Yassıada, Demokrasi ve Özgürlükler Adası olarak yeniden açılıyor.

Cumhurbaşkanı Recep Tayyip Erdoğan açılışta bir konuşma gerçekleştirdi.

Cumhurbaşkanı Erdoğan'ın açıklamalarından satır başları;

"Türkiye bundan tam 60 yıl önce tarihinin en kara günlerinden bir olan 27 Mayıs darbesine maruz kaldı.

Burada yapılan iş yargılama değil, bir hukuk cinayetiydi. Aslında burada yapılan iş yargılama değil, darbe yaparak anayasayı çiğneyenlerin ülkenin meşru yöneticilerini anayasayı ihlal ithamıyla giriştikleri bir hukuk cinayetiydi.

O gün hukuk ve adalet ayaklar altına alınarak idam sehpasına gönderilen milletin bu 3adamı değil bizatihi milli iradenin ta kendisi olmuştur.

Tarihi değiştiremeyiz ama doğru yorumlanmasını sağlamak için tarihin hatırlanma biçimini değiştirmek elimizdedir.

Menderes ve arkadaşlarının milletimizinin kalbindeki mümtaz yeri güçlenerek devam edecektir.

Menderes'i ve arkadaşlarını idam sehpasına çıkartanların ve onları destekleyenlerin alınlarındaki kara leke hiçbir zaman silinmeyecektir.

Darbe ile görevinden indirilen, Yassıada'da kurulan tiyatro mahkemelerde yargılanan rahmetli Menderes ve arkadaşları değil, tarihi, kültürü, değerleri ve inançlarıyla milletimizdi.

Her üç kahraman da idam sehpasına gurur ve inançla yürüdü.

Sürgüne gönderildiği Hindistan'dan idam kararlarının hukuki ve meşru olmadığını, insanlık duygularıyla uyuşmadığını belirterek trajediyi engellemek için çırpınan merhum Alparslan Türkeş'i rahmetle yad ediyoruz.

Rahmetli Menderes'in aziz hatırasına sahip çıkmak hepimizin boynunun borcudur.

Onları deviren, yargılayan ve asanlar, hayatlarını milletin nefret dolu bakışları altında sürdürmek zorunda kaldılar.

Sadece darbe yapanları değil, 'daha ne bekliyorsunuz' kışkırtmasıyla ordumuzun içine darbe virüsünü de sokanları bu millet asla affetmeyecektir.

Darbeciler ve onları yönlendirenler hep aynı kodlarla hareket etmişlerdir.

Halkı hor ve hakir görerek, inancını, kılığını, kıyafetini aşağılayanların gerçekte ne kadar ilkel, ne kadar bağnaz olduklarının en çarpıcı örnekleri darbelerdir.

Menderes'e hangi inançla saldırdılarsa, rahmetli Özal'a... Şimdi de Cumhur İttifakına aynı nefret duygularıyla yöneldiler.

Kaç tane sondaj gemimizin Akdeniz'de olduğunu bilmeyecek kadar bunlar cehalet timsalidir.

Fatih sondaj gemimiz 29 Mayıs günü İstanbul Boğazı'ndan geçerek yeni sondajlar için Karadeniz'e açılacak.

Attığımız her adımda önümüzü kapatmaya kalktılar.

Ülkemizde bugün demokrasimize gölge düşürmeye çalışanlara dikkat edin.

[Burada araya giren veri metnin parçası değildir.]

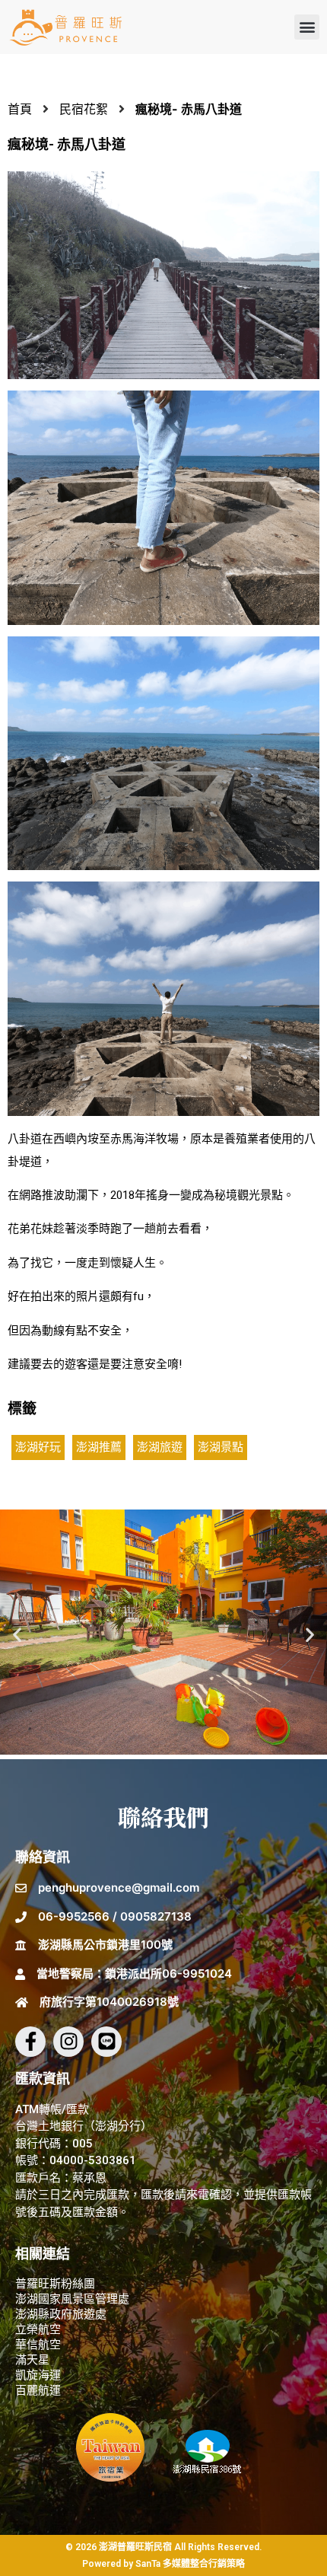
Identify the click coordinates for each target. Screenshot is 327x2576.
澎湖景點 (220, 1446)
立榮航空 (38, 2329)
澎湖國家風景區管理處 (72, 2299)
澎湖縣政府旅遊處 (60, 2314)
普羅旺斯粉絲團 (55, 2284)
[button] (306, 27)
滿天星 (32, 2360)
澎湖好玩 (38, 1446)
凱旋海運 (38, 2375)
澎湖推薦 (99, 1446)
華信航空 (38, 2344)
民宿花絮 (83, 108)
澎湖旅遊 (160, 1446)
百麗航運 (38, 2390)
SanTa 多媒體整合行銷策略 (190, 2563)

Hepsi de 27 Mayıs hayranıdır.

Bize ne diyorlar? 'Suriye'de, İdlib'de, Libya'da ne işimiz var?' Buralarda ne işimiz olduğunu çok kısa zamanda çok çok iyi anlayacaksınız.

Demokrasi ve Özgürlükler Adası'nın Türkiye'nin 60 yıllık demokrasi mücadelesi yanında gelecekteki hedeflerinin de sembolü olacağına inanıyorum.

Sayın Bahçeli'ye, ekibindeki tüm MHP'li kardeşlerime, Türkiye'nin tarihinin en zorlu mücadelelerinden birini yürüttüğümüz bu dönemde sergiledikleri dirayet ve verdikleri destek için şükranlarımı sunuyorum."